- [Source data]:

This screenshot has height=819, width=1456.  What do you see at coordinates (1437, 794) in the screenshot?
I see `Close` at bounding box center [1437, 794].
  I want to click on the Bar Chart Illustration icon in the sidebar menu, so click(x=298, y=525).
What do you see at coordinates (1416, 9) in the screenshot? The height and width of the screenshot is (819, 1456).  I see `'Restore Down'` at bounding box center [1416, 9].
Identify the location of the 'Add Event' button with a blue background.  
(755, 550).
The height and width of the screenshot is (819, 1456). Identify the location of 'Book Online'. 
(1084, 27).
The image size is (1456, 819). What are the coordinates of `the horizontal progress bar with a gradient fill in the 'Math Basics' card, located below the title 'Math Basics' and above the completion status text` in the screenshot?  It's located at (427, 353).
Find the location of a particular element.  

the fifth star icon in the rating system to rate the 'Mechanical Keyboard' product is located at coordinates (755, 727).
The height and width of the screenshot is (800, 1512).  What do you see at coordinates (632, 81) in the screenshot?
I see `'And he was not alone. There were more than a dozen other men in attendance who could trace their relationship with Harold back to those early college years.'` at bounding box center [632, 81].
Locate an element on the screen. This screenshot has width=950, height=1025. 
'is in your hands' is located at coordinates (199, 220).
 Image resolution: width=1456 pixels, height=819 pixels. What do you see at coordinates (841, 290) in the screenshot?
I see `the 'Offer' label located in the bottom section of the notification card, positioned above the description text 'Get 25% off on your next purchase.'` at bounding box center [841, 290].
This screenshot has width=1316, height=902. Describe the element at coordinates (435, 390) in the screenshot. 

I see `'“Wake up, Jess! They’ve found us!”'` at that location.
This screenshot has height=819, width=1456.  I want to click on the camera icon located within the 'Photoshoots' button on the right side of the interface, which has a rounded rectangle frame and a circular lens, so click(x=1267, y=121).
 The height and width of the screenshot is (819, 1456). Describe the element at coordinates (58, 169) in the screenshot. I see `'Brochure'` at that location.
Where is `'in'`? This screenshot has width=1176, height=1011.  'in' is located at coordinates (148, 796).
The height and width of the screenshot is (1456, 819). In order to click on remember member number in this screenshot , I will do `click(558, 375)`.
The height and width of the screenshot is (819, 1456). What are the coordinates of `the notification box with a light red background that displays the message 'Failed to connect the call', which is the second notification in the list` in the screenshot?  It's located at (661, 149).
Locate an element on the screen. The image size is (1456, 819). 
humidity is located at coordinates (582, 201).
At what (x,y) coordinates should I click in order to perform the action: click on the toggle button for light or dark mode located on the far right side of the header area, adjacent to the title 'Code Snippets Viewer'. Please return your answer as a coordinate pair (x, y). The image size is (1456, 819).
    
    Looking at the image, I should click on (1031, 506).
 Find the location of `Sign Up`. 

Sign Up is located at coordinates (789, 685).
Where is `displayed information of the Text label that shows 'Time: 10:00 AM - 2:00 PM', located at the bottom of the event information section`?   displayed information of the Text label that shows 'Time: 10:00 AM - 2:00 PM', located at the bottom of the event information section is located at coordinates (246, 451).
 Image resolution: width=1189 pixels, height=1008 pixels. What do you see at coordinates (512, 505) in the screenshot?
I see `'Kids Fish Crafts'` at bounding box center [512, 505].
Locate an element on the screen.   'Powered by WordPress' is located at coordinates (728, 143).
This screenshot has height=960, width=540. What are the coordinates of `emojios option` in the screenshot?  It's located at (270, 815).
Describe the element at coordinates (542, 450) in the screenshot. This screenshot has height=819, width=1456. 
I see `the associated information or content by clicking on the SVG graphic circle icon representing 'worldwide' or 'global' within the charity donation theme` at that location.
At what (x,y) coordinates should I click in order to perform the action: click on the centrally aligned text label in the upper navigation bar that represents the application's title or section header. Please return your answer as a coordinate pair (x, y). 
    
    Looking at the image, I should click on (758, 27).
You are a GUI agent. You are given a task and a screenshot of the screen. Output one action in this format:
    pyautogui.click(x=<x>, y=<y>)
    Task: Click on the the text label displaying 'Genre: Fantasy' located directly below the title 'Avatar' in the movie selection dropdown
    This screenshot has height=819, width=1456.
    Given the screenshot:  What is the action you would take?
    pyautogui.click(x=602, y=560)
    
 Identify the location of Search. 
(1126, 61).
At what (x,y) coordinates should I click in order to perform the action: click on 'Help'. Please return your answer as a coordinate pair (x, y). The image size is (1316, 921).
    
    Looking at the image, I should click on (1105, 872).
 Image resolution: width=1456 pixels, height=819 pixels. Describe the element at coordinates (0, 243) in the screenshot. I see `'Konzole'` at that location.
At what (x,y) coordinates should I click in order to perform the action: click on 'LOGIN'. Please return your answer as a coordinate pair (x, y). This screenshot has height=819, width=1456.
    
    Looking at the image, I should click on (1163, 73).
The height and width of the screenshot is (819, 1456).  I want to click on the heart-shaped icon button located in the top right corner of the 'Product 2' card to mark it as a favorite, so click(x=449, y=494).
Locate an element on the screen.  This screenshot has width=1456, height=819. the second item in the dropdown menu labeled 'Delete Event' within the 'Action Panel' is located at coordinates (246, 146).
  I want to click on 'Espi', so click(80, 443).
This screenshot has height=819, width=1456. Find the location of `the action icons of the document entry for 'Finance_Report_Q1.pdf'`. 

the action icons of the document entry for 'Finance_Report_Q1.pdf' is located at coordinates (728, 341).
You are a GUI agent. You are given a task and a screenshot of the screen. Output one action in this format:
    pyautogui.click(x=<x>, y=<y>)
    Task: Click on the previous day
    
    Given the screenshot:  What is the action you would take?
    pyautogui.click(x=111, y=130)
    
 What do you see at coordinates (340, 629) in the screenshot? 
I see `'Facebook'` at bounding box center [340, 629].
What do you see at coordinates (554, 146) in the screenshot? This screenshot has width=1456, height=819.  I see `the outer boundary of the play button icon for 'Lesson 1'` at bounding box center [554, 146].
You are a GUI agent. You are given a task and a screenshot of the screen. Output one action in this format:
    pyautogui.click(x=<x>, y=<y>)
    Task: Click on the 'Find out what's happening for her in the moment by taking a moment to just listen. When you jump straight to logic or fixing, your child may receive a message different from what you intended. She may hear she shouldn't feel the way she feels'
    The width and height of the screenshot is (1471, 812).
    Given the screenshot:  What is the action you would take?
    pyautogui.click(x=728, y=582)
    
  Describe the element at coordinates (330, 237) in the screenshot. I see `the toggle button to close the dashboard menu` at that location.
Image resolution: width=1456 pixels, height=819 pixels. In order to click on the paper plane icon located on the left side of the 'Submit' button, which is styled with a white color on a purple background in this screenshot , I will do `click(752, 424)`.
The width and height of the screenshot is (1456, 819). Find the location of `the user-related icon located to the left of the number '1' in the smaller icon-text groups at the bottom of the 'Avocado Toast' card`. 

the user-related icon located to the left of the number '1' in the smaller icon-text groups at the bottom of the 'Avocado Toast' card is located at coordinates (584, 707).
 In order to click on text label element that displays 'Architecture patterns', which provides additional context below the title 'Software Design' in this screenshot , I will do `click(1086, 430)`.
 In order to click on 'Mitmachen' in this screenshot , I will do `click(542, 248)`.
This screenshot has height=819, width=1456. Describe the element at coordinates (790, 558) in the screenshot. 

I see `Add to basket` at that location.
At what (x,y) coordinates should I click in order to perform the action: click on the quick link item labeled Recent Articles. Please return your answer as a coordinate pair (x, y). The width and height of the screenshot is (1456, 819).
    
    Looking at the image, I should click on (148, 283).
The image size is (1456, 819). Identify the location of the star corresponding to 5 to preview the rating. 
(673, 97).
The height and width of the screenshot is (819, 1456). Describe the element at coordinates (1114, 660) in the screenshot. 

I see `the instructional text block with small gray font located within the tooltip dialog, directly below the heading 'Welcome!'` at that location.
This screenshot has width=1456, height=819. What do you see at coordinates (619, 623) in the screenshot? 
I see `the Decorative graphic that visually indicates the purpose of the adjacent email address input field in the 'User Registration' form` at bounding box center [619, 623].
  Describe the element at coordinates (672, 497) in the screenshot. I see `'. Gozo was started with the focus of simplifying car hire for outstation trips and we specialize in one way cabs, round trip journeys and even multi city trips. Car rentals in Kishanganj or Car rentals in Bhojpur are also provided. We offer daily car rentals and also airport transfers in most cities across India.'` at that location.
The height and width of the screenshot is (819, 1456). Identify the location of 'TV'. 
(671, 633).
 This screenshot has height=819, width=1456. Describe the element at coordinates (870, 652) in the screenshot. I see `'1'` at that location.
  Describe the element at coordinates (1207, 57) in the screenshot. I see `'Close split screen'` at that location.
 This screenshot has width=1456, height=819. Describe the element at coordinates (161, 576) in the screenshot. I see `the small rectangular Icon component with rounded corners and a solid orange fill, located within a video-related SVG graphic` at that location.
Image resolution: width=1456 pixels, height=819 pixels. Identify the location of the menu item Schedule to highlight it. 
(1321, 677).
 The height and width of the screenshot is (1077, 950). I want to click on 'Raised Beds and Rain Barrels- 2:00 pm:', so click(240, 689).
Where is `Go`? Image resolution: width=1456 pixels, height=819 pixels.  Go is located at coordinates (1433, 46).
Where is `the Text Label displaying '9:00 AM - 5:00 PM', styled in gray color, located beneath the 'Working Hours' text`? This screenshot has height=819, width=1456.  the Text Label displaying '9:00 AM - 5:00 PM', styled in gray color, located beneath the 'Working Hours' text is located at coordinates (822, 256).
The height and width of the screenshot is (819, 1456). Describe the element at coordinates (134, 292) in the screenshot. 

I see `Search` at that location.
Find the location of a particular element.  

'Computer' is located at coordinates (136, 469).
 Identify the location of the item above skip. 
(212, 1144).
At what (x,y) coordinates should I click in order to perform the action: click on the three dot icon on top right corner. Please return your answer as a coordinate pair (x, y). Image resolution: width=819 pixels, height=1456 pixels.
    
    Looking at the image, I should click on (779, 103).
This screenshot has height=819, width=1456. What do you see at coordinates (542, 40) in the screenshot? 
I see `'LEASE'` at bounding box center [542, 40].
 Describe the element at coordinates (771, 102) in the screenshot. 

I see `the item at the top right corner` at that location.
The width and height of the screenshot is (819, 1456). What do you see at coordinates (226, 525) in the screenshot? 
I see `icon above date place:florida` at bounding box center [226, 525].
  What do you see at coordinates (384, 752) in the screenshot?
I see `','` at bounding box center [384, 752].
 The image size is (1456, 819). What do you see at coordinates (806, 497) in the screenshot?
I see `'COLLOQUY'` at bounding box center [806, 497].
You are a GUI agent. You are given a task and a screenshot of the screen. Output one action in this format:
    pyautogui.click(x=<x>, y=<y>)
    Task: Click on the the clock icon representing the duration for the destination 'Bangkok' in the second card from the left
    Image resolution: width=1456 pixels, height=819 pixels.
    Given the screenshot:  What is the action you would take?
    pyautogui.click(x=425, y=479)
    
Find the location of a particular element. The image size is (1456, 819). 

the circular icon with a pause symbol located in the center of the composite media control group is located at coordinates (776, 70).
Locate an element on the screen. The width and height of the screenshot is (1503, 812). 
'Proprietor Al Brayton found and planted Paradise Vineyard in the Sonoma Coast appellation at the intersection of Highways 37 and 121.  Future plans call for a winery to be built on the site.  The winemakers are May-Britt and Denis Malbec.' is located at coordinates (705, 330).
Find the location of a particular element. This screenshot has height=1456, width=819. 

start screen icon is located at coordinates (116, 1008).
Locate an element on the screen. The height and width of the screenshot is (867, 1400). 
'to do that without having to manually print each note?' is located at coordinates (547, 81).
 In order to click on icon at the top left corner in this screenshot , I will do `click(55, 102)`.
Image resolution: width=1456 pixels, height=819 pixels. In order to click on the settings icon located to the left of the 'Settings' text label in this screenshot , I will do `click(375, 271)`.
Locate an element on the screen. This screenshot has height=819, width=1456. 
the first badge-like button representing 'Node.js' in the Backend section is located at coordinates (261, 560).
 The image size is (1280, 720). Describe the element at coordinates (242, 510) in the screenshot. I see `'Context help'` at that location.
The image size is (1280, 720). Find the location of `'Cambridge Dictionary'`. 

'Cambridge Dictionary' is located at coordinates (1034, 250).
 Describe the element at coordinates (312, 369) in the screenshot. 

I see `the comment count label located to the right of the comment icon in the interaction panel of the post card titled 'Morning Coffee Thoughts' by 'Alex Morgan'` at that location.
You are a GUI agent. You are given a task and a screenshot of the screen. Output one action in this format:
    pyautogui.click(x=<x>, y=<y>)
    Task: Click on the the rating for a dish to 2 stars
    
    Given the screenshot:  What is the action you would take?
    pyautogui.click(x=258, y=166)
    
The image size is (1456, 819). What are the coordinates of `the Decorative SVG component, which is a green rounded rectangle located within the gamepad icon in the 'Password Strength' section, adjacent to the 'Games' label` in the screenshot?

- [Exercise directions]: Pull out each line above that contains the word "groups".

- [Solution]:
The width and height of the screenshot is (1456, 819). Find the location of `the user-related icon located to the left of the number '1' in the smaller icon-text groups at the bottom of the 'Avocado Toast' card`. 
the user-related icon located to the left of the number '1' in the smaller icon-text groups at the bottom of the 'Avocado Toast' card is located at coordinates (584, 707).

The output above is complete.